ABOUT THIS TASK:
Keep the pictures out. Write out every line of the listing exactly.

------------------------------------------------------------

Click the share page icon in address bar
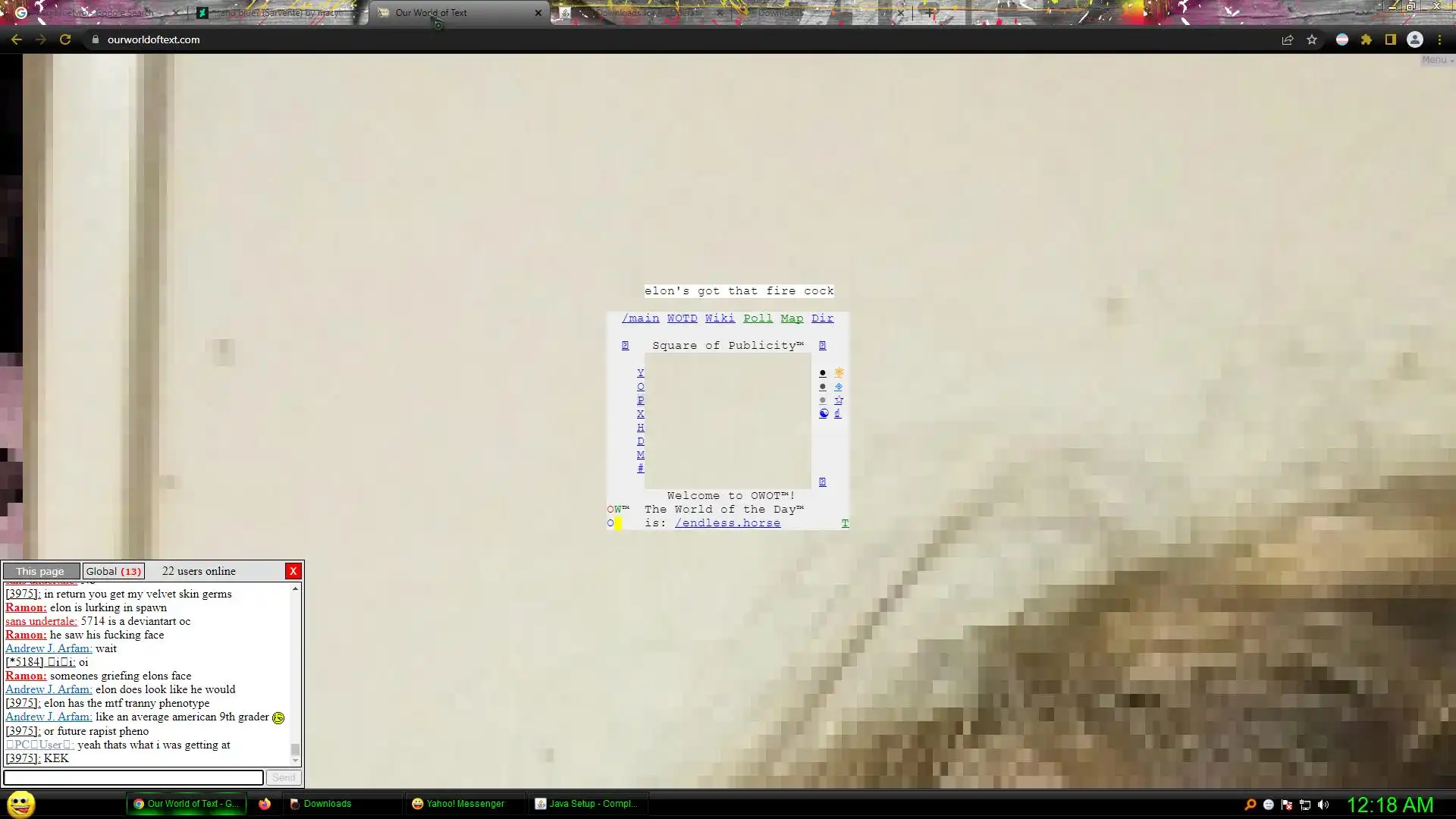 pos(1288,39)
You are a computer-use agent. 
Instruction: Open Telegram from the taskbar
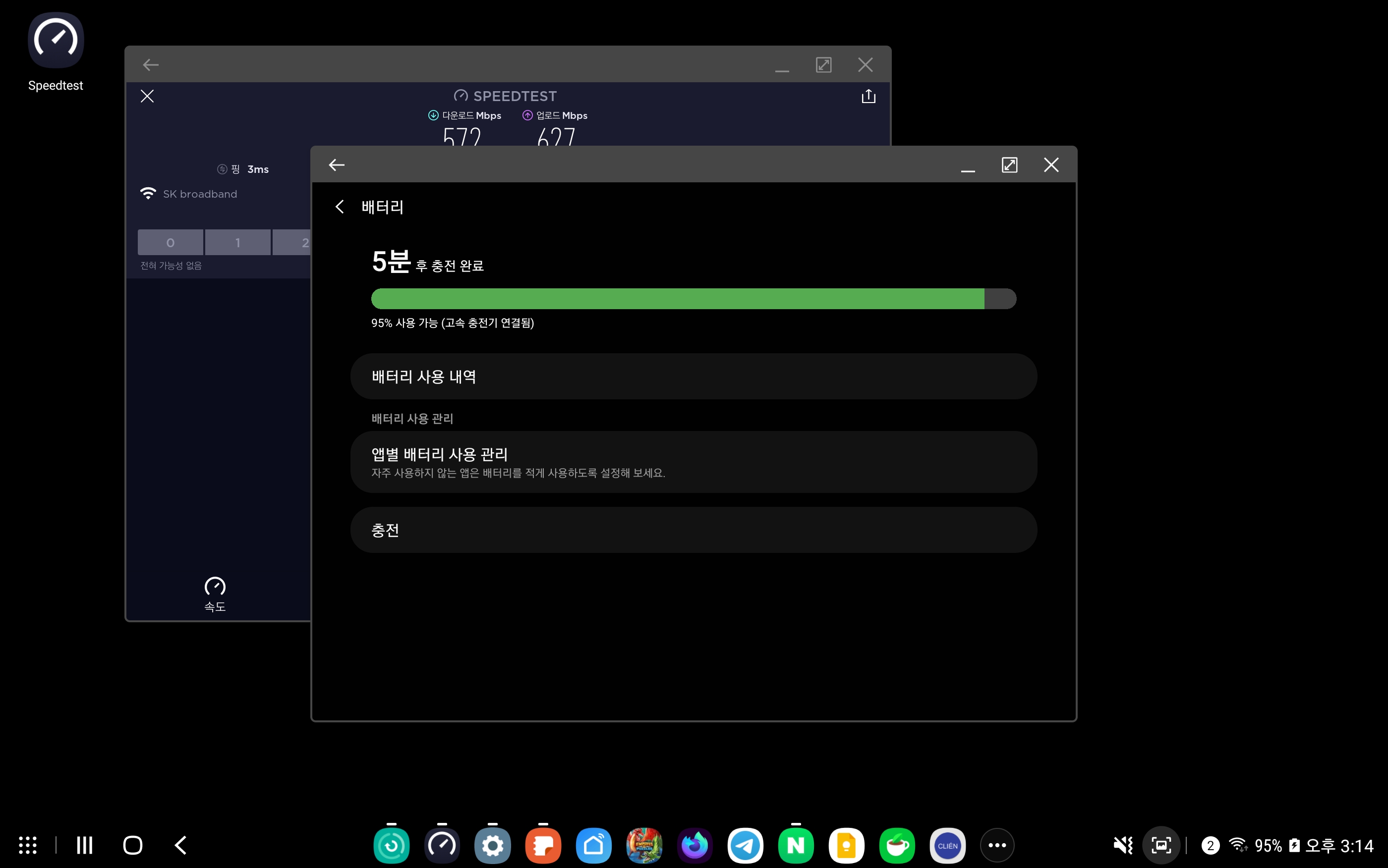[x=745, y=845]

------------------------------------------------------------

RESPONSE AREA:
Click the share page icon in address bar
 pos(1288,39)
You are a computer-use agent. 
Instruction: Open Telegram from the taskbar
[x=745, y=845]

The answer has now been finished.